Massimo Cacciari dans Futurisme & Futurismes,
aux éditions Le Chemin vert, fait remarquer que le futurisme représente
un moment tout à fait spécifique, où la religiosité gnostique, en liaison
secrète et invisible avec la Tradition, émerge avec une force et une énergie
exacerbée : « Les textes fondateurs du mouvement le montrent. Face à
l’armée des étoiles ennemies se dressent, gonflés d’orgueil, les jeunes coqs de
la solitude. Ce sont des étrangers, des autres, des hors-venus, dont la patrie
est au-delà du cosmos visible, du kosmos et des étoiles, et de leurs
archontes. Les âmes des étrangers sur la terre forment un genos, une
race voisine de l’essence divine invisible. C’est la race des solides, des
immuables, des inébranlables. » La signification religieuse de ce récit
veut être précisément celle des grandes mythologies gnostiques : la vision
d’une humanité assoiffée d’une vérité absolue.

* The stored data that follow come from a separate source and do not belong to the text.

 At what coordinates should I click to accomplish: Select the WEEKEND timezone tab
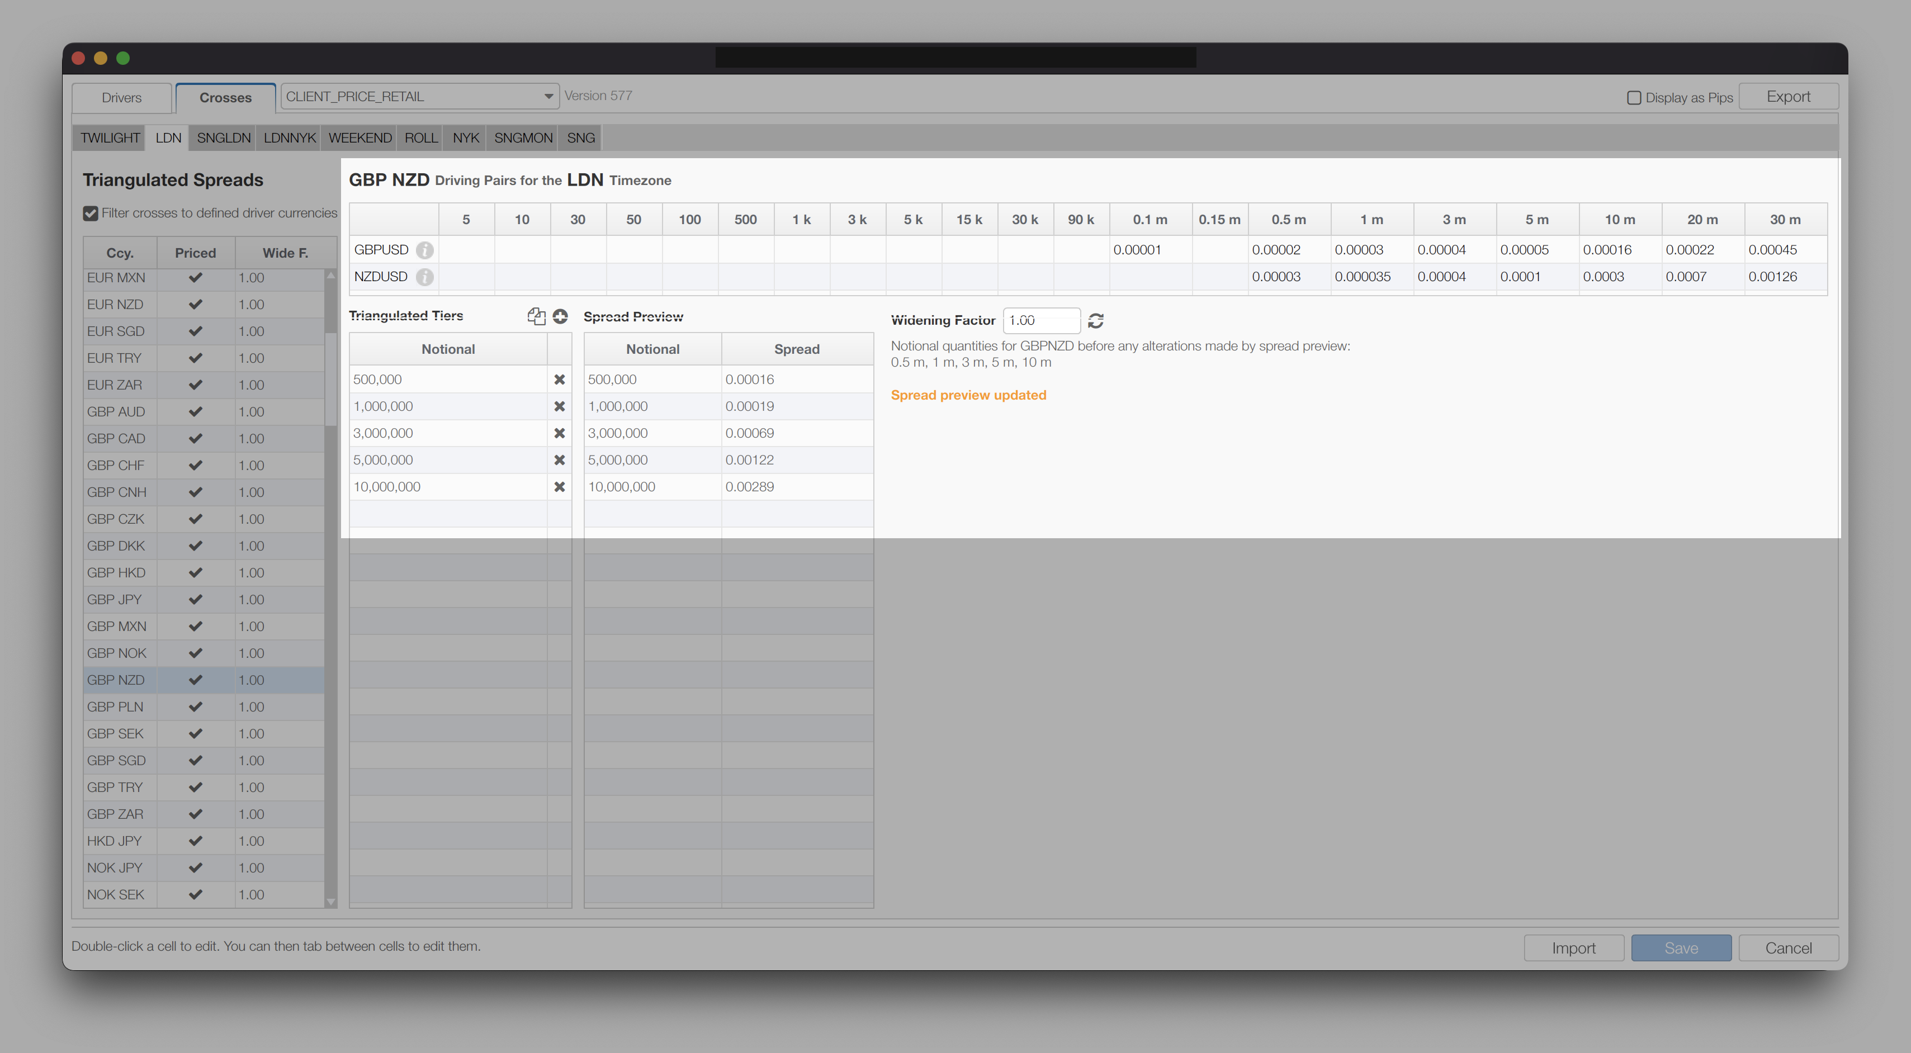pos(360,138)
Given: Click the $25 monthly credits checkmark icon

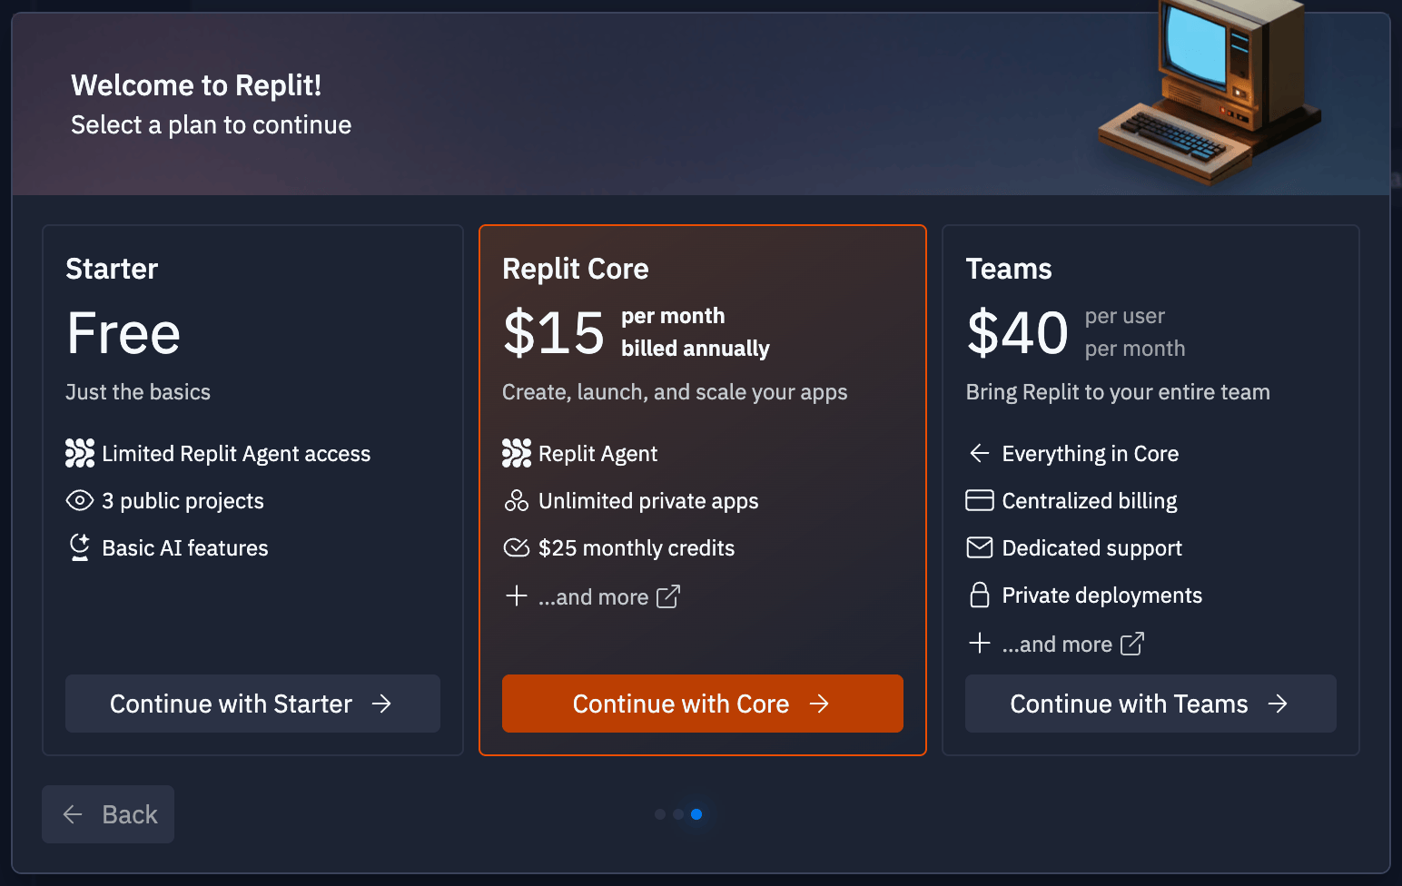Looking at the screenshot, I should (x=517, y=547).
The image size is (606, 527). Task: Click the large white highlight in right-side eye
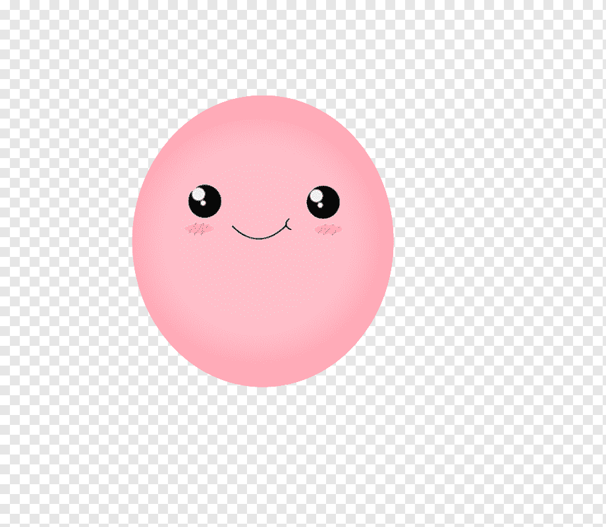click(317, 195)
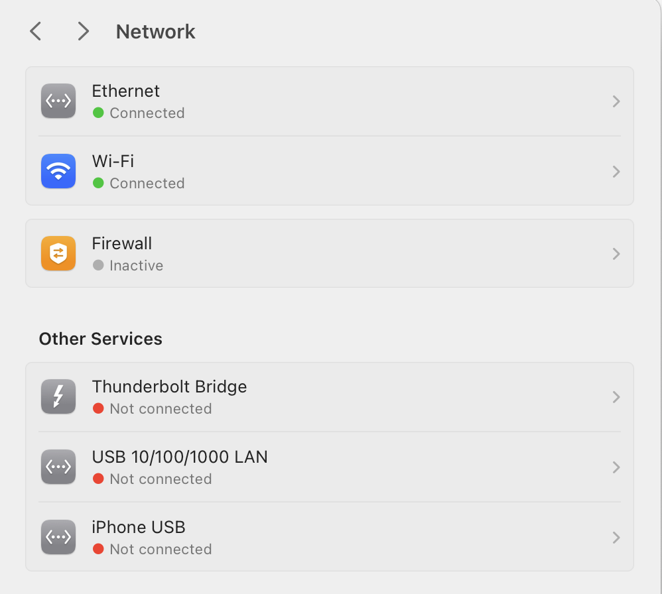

Dès leurs premiers manifestes, les futuristes se
présentent comme des esprits étrangers, allogènes, des êtres d’une autre race,
que les forces de l’univers ne peuvent dompter. « Les étoiles et la lune
sont les gardiens de la Nécessité : ils gouvernent les lois du temps et de
l’espace, selon le principe inexorable de la causalité. C’est pourquoi la lune
doit être détruite. » Avec justesse, Cacciari note : « Le thème
de l’obscurcissement de toute lumière dans l’univers déjà présent dans nombre
d’œuvres du début du siècle [par exemple, la Victoire sur le soleil de
Malevitch] trouve ici son explication la plus convaincante. » Il devient
donc relativement évident que le processus créateur futuriste obéissait à une
perspective métaphysique précise, dont les formes de l’abstraction géométrique,
de l’art mécanique et de l’aéro-peinture, représentèrent l’accomplissement
concret. »
Le gnosticisme a toujours considéré le ciel étoilé comme une armée d’oppresseurs, comme les barreaux de la prison où l’âme est enfermée. Pour dépasser ces limites, l’âme doit apprendre à voler, elle doit avoir des ailes, elle doit devenir un ange. Le thème de l’envol, loin des contraintes spatio-temporelles du monde visible, est primordial dans l’imagination gnostique. Il est parfaitement représenté par le symbole futuriste de l’aéroplane et par les conquêtes des étoiles de Marinetti. L’aéropoésie de Marinetti ne glorifie pas la vitesse pour elle-même, mais en ce qu’elle permet aux Autres de dépasser les limites du firmament, du celum stellatum où habitent des archontes démoniaques des entités inférieures.